An initial spate of talk ensued about the craft beer definition when large breweries, concerned by the market rise of the little guy, started to make their own craft-type beers.
Now that a growing number of craft breweries have been bought out or are taking heavy investment by mega-brewers, concern arises again what craft beer is and whether the term is still useful.
Add to this that brewers’ trade groups often have their own classification (or not) of the industry, and the consumer beer media have editorial policies how to describe beers and breweries in their publications.
Just today, beer writer Stan Hieronymus revisits the definitional issue and links some recent writing of interest.
Since starting up here over the summer, I believe I haven’t written on this issue, although I’ve opined for years on it before that on others’ blogs, so I’ll add this now.
In 1982, all these beers functionally occupied the space “craft beer” does today: Chimay Trappist Ale in Belgium, Ballantine India Pale Ale (U.S.), Ind Coope Burton Ale (England), Sierra Nevada Pale Ale (U.S.), Anchor Steam Beer (U.S.), David Bruce’s Firkin beers in England, Cooper’s Sparkling Ale in Australia, Pilsner Urquell (the then Czech Republic). I could add a few hundred more.
Some of these were made by large (national) companies, some by old-established regionals, some by boutiques, some by quasi-boutiques such as Anchor Brewing.
Some were pasteurized, some were not, some were all-malt, some were not.
A beer was recognized as valid by its inherent quality, of taste that is. Today, in the semi-post-craft beer era, we are slowly but surely returning to that state. This is salutary, because that is where it began and the criteria applied then by the small knot of world beer fanciers have never been improved.
There were, of course, arguments whether a beer really rated in the league-table, some thought e.g., Labatt IPA qualified, some didn’t, same for Yuengling Porter. Same for the unpasteurized Coors Banquet Beer. By the same token, numerous microbrewery beers of the time, as they were generally called then, were pretty dire: often oxidized, yeast-infected or otherwise poor quality. Just because they were from small independents didn’t mean they were truly craft, a term that always implied a certain quality level. Thus, the term had an inherent ambiguity from the beginning, but this has grown recently due to the acceptance of craft beer as a permanent part of the market and the acquisition trend lately manifest.

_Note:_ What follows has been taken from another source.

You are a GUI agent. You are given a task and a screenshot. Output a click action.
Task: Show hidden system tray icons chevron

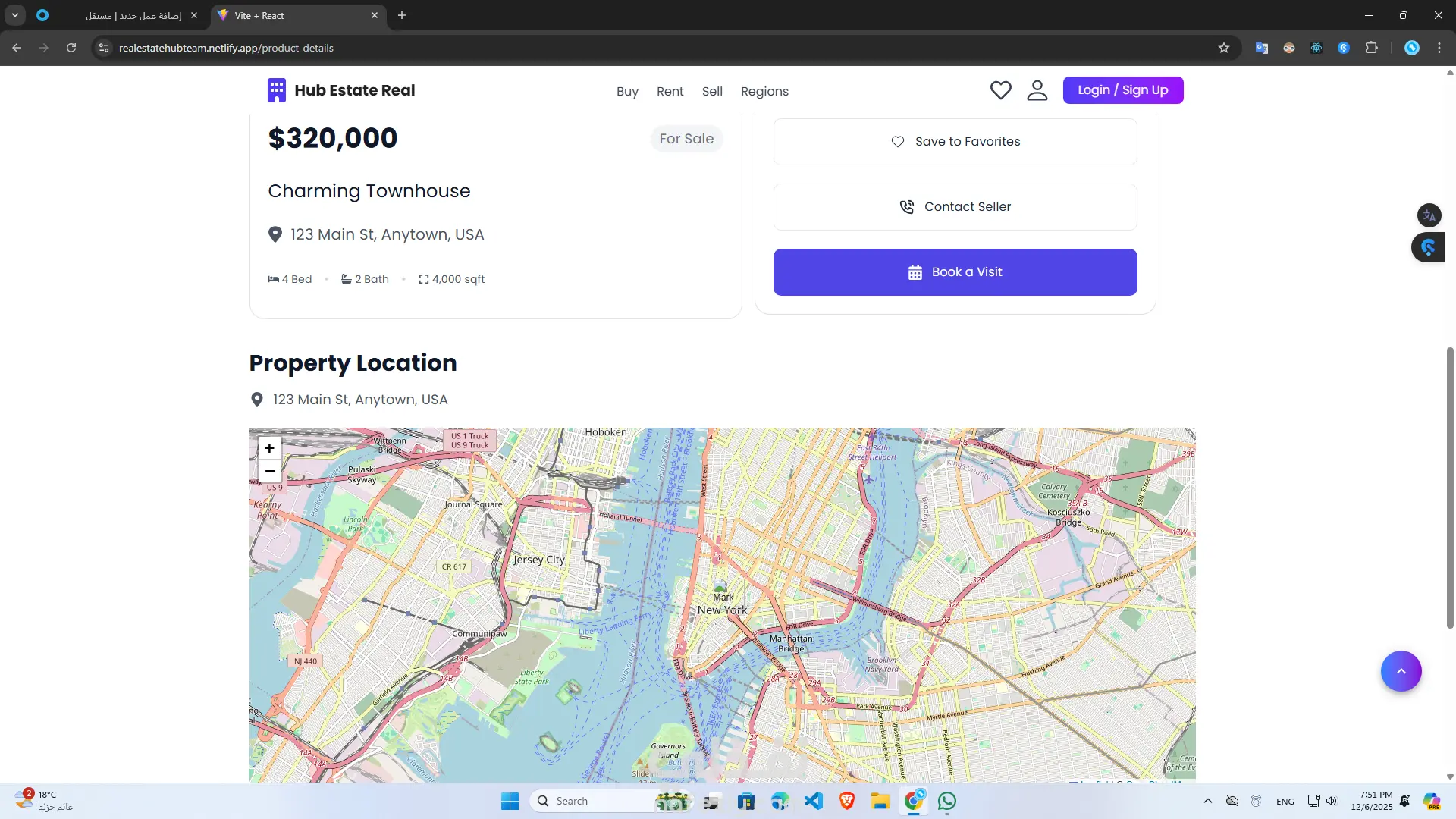coord(1207,801)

Quality of flavour and fidelity to style, or if you are going to create a new style, then the inherent interest it offers, are all that matter to the question of good beer. The rest, e.g., what a trade association says, or the editorial policy of a consumer beer magazine, may be of interest but are not determinative of the quality issue for a consumer.
Because quality of flavour is subjective and there are many beer styles out there (some of which offer a fairly bland taste), there will never be agreement what constitutes a great, middling or bad beer. I know what I think about it, though. And so do you, the informed beer person reading these notes. And that’s all that matters.